The Japanese firm, often dubbed Asia’s MicroStrategy, recently suspended several series of stock acquisition rights, signaling a strategic recalibration.
Investors, however, are divided over the timing of the move, given Metaplanet’s current valuation compression below 1x its modified Net Asset Value (mNAV).
Gerovich outlined Metaplanet’s reasoning in a post on X (Twitter), describing preferred shares as a “more powerful tool” than common stock issuance.
Unlike equity raises, which increase Bitcoin reserves but also expand share count and cause dilution, preferred shares allow the company to raise capital at a fixed dividend rate.
“The goal is to continue increasing Bitcoin holdings per share while efficiently utilizing capital…If the rate of increase in Bitcoin exceeds the cost of capital, that difference acts as compound interest, increasing Bitcoin per share and ultimately benefiting common shareholders,” Gerovich wrote.

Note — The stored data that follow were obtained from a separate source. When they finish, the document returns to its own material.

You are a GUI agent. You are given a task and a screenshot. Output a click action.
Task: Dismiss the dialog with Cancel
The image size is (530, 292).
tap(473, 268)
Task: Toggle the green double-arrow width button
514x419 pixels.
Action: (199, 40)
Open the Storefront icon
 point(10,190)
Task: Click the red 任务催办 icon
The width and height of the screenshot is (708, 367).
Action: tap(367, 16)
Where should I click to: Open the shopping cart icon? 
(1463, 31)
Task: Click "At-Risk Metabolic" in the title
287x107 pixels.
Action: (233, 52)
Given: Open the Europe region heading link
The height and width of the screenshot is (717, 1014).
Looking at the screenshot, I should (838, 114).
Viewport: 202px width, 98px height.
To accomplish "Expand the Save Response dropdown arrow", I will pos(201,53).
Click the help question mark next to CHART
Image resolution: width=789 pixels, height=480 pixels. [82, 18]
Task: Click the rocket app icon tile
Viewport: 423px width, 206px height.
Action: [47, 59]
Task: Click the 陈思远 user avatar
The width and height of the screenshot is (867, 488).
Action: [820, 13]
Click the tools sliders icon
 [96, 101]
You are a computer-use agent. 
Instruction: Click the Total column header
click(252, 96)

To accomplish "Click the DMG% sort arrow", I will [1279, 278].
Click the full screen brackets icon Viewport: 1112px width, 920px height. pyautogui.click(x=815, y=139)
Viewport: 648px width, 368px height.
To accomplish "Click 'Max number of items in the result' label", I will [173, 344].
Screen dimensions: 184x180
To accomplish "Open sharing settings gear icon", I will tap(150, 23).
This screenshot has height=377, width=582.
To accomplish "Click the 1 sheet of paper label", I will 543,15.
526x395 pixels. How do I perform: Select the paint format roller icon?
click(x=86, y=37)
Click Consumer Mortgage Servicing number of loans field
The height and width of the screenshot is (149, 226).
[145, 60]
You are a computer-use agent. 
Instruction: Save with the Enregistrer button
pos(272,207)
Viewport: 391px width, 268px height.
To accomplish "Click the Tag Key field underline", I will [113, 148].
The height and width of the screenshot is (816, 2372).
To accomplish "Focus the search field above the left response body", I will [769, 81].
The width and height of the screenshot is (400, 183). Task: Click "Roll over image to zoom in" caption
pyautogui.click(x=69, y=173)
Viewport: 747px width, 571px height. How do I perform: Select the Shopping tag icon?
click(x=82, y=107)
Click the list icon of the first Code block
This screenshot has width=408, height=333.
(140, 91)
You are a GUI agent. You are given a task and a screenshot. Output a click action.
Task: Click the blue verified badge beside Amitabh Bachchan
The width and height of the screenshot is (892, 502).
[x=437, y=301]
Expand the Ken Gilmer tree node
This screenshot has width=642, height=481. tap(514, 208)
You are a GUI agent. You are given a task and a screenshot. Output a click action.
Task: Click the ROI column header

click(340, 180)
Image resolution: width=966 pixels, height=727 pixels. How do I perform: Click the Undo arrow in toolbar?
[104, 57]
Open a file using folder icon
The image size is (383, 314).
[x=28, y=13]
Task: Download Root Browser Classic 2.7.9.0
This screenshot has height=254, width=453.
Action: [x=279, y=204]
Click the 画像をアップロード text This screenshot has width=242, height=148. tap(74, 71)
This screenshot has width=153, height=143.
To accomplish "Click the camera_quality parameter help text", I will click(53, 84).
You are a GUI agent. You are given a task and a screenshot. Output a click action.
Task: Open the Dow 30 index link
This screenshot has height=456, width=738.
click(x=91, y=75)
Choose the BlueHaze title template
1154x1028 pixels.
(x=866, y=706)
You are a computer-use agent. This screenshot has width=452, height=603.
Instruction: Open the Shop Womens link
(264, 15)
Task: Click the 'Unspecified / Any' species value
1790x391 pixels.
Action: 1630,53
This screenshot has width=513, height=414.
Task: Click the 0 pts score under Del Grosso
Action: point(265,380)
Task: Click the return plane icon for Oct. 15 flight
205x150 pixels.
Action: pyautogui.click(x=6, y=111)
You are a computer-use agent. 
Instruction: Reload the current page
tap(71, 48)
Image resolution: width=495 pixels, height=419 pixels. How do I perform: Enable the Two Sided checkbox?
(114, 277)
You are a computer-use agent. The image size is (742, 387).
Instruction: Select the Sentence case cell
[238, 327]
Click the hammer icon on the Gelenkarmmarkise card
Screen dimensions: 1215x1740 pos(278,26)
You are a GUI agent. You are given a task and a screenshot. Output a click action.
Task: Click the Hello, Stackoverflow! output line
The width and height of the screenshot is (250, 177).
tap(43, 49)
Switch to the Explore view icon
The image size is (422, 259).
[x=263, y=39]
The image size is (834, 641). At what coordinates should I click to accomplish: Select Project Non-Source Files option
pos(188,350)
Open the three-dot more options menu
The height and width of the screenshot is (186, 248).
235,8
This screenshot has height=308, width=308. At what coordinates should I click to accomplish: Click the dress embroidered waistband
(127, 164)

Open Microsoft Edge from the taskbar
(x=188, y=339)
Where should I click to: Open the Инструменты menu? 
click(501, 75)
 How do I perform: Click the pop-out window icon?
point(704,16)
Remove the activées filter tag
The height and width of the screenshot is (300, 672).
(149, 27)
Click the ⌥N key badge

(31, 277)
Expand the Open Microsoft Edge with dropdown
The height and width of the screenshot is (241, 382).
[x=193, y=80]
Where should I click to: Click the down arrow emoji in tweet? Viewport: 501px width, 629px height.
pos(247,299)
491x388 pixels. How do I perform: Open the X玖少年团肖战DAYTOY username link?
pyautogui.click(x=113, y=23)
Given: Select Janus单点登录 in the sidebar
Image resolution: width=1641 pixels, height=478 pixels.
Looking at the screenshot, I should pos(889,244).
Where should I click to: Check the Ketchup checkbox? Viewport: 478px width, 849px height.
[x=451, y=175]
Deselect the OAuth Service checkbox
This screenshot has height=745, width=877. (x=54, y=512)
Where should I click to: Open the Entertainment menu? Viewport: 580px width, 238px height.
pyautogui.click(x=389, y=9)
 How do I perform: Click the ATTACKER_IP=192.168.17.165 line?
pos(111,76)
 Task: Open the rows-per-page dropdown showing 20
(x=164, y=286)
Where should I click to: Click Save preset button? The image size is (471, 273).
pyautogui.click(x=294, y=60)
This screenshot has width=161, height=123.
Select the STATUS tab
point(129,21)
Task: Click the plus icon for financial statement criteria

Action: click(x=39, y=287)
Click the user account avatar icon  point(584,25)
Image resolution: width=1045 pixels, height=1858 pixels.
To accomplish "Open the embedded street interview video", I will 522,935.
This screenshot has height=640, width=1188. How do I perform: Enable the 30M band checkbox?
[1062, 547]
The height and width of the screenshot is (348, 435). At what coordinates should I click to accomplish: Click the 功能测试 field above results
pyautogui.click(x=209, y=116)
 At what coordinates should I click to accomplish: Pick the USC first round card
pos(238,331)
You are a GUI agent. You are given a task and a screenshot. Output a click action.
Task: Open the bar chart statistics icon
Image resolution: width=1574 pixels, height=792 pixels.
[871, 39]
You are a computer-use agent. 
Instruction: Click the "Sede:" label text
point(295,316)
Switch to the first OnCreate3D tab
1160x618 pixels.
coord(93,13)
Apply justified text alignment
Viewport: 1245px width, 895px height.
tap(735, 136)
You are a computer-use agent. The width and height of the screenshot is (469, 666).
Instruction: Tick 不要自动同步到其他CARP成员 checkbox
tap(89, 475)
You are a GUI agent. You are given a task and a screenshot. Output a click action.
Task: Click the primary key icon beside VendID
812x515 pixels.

He introduced a simple formula comparing Bitcoin growth and dividend rates. If Bitcoin compounds at 30% annually and preferred dividends are set at 6%, the long-term outcome, he argued, would be equivalent to issuing new stock at an mNAV of 8.6x, effectively simulating dilution-free growth.
Gerovich added that Metaplanet remains effectively debt-free and among the healthiest financial bases in Japan.
Reportedly, the firm plans to introduce Bitcoin-backed yield instruments into Japan’s credit markets.
Market Questions and Valuation Pressures
Not all investors are convinced. One user questioned the practicality of issuing preferreds while trading below 1x mNAV:
“If you’re trading below mNAV, do you really want to issue preferreds in that moment? How do you pay the dividend?” they posed.
Analysts like Adam Livingston noted that Metaplanet’s mNAV compression mirrors that of MicroStrategy’s in early 2022, about 18 months after adopting its Bitcoin treasury model.
“The capitulations lately have shown that most retail does not have the stomach for a 125 vol asset,” Livingston wrote, arguing that the market cycle is testing conviction rather than fundamentals.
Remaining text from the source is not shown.